Listed entries:
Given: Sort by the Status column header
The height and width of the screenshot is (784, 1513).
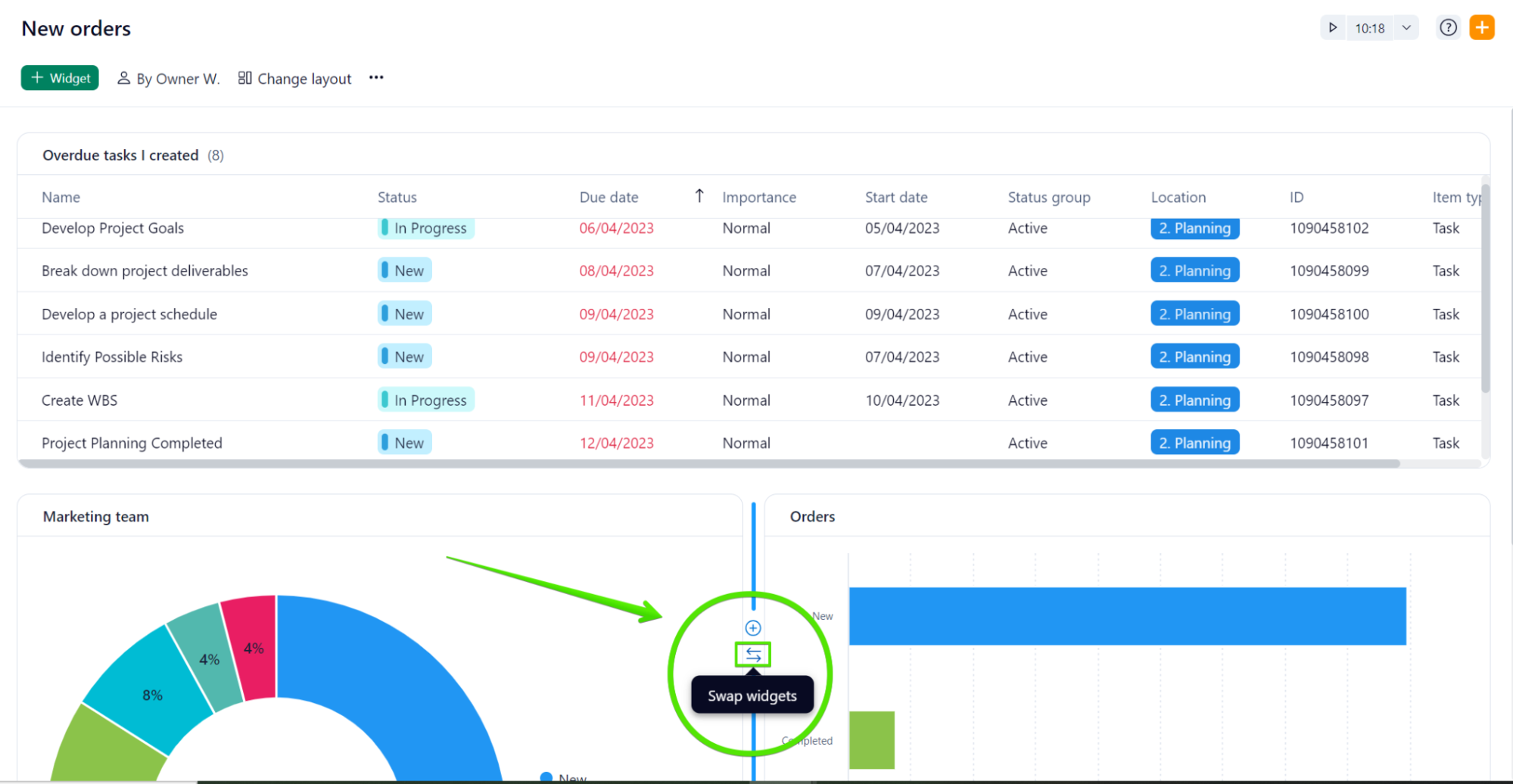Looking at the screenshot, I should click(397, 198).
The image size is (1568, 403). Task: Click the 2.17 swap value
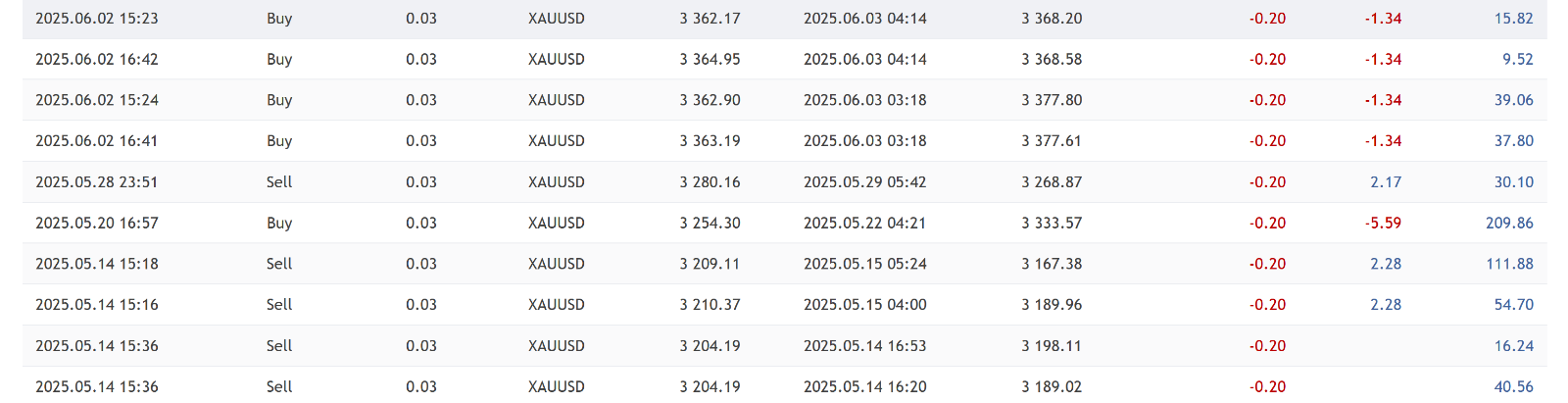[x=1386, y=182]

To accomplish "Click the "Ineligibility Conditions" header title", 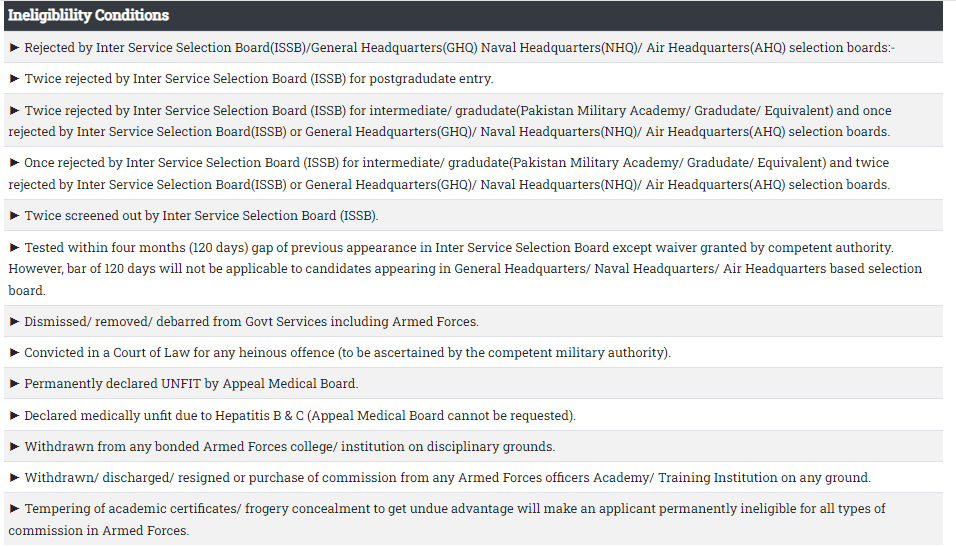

Task prompt: The line that contains "The height and" opens the part to copy, and the last line of the records closes it; set down those lines exactly, pictures excluded.

Exercise answer:
The height and width of the screenshot is (784, 1513).
Looking at the screenshot, I should click(397, 198).
The image size is (1568, 403). Task: Click the 2.17 swap value
[x=1386, y=182]

To accomplish "Click the "Ineligibility Conditions" header title", 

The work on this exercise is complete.